I really have spent too much time on this, but…

It could also be that when there is a seat readily available for the child, the FAs assume that if there were an emergency crash landing scenario, the child COULD be placed in a seat and buckled in, if needed. But when there’s no seat, that’s not possible.

More recent interview with mom has her saying Ivy was “buckled in at the waist” and put her head on dad’s lap and saying she will use a special seat for Ivy in the future. http://www.nbcnewyork.com/news/local/United-Airlines-New-Jersey-Family-Special-Needs-Child-Seating-287379061.html

Her attitude does seem very different in this video than it is in her tweets and the earlier CBS interview.

So, I wish Ivy and her family the best. I hope they are never in a flight disaster but am happy to know that Ivy will be protected by a special car seat if they are and that Ms. Kirschenbaum will never know the agony Evan Tsao’s mom felt when she lost her grip on her child.

And I am glad United wouldn’t comment on whether the FA was disciplined because i’m hoping that means no.

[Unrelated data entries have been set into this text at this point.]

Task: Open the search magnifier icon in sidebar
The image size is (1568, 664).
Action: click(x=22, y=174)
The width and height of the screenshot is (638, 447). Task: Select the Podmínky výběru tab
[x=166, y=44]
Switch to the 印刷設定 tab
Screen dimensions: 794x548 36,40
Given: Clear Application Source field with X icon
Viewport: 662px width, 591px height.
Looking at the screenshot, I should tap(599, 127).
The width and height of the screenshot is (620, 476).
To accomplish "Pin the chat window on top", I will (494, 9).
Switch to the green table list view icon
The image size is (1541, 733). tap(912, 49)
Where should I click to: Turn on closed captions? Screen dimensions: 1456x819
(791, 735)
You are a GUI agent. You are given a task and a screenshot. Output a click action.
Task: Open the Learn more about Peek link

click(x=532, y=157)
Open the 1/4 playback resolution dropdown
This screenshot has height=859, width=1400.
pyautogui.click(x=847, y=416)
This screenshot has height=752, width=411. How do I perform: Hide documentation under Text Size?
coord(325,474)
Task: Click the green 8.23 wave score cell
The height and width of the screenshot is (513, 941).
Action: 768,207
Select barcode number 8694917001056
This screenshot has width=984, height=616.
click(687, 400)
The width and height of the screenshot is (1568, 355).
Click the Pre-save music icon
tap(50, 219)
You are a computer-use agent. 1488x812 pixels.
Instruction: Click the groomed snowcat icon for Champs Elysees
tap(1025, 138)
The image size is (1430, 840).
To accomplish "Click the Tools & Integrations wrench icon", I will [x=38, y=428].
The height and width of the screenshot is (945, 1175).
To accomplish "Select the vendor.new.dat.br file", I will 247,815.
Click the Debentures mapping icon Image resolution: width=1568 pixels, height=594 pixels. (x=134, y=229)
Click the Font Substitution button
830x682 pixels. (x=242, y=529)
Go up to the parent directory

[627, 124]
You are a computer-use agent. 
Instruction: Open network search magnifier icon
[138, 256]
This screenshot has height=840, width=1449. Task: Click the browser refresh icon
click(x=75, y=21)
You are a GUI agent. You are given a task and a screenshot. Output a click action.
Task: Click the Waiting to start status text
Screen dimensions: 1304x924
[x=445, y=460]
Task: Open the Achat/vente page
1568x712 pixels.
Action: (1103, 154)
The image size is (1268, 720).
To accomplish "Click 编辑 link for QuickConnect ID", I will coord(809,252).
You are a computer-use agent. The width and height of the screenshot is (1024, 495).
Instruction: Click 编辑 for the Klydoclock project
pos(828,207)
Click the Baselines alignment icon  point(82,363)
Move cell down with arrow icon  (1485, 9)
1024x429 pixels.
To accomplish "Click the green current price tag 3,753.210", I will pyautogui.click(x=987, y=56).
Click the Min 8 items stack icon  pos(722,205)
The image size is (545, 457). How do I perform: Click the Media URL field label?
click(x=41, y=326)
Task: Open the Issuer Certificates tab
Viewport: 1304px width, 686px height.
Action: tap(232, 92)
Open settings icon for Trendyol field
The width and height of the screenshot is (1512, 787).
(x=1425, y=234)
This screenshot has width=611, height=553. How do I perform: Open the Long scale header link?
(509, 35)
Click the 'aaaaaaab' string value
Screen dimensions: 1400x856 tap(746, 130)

I agree with you, Jonri. I am glad that a special seat will be used for Ivy in the future, and I also think that the airlines should require secured seats for infants and babies currently exempted due to age, for safety sake. Also there should also be clear language saying that a specific medical exemption is required and how to get it for those who might need one. Many of us, self included, get preconceived notions on reasonableness, when exceptions end up causing more harm than good in the long one, or can have terrible consequences. It’s taken me years to evolve to this way of thinking.

@dstark - So did you return the bike and the money?

“dstark, most of the time, if I drive over the speed limit I am not caught. I almost “never have a problem.” But do I freak out if I get a speeding ticket? Of course not”

Well, you could always try this mom’s defense. “I always talk on my cell phone when driving, and nobody has stopped me before.” Or, “The last police officer I passed while texting didn’t pull me over”. Or, “Gee, I didn’t know seat belts were the law. Sure, maybe there’s public service announcements and it’s in the drivers training book, but you guys didn’t tattoo it on my arm, so it’s really your fault I don’t know it.” Or, “I always run that stop light and nobody has ticketed me yet, so I figured I could just keep doing it.”

Uh oh! What’s that line, “Better to remain silent and be thought a fool than to speak and remove all doubt?”